Tuesday, April 14, 2009

Skype talks with eBay run into trouble

Posted on 9:11 PM by News Channel

The founders of the internet-based telephone service want it back but talks with present owner eBay have stalled

Ebay, the internet auction site, effectively hoisted the “For Sale” sign on Skype last night when it announced plans to spin off the revolutionary internet calls business in an initial public offering some time next year.

Four years after paying $3.1 billion for Skype, eBay conceded that its ambitious plans to harness the new technology to boost its core auction business by enabling buyers and sellers in its on-line marketplace to talk had run into the ground.

Analysts said that the move opened the door for any private equity buyers to move in on the calls company.

It leaves open the possibility that the creators of Skype, the billionaire Scandinavians, Janus Friis and Niklas Zennstrom, could repurchase the company.

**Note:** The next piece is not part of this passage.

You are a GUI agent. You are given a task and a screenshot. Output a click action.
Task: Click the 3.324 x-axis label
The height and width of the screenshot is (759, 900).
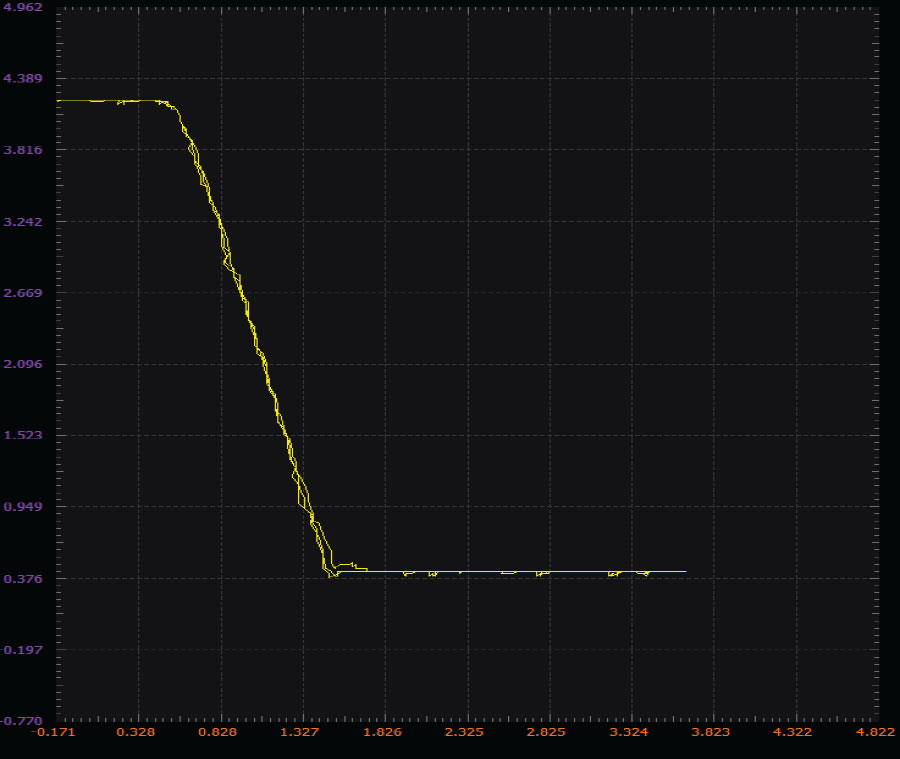click(x=629, y=732)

The pair have been plotting with a quartet of private equity groups including Warburg Pincus to seize back the business they founded.

John Donahoe, the chief executive of eBay, said: “Skype is a great stand-alone business with strong fundamentals and accelerating momentum. But it is clear that Skype has limited synergies with eBay. We believe operating Skype as a stand-alone publicly traded company is the best path for maximising its potential.”

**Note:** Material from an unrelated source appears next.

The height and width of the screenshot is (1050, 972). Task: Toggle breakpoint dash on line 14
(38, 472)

EBay’s plans were cheered by investors, who sent the shares up 56 cents, or 3.9 per cent in after-hours trading on Wall Street. They saw Skype as an unnecessary distraction that was tying up capital.

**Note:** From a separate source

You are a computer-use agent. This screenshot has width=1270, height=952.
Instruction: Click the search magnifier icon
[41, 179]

Skype revolutionised the calls market and dealt a blow to traditional phone companies when it launched its software, which offers free or cheap calls over the web. After two years of breakneck growth the company was snapped up by eBay. In 2007 eBay, which is being advised by Goldman Sachs, conceded it had massively overpaid for the calls company when it took a writedown of $1.4 billion. Last year Skype generated revenues of $551 million, up 44 per cent from 2007. Its user base – now at 405 million – leapt 47 per cent from 2007.

A recent release of Skype for iPhone generated a strong response. More than one million people downloaded the software in the first 36 hours after it became available.

Mr Zennstrom and Mr Friis used the money from the buyout to set up a venture capital group, and were early investors in Joost, the video-sharing site.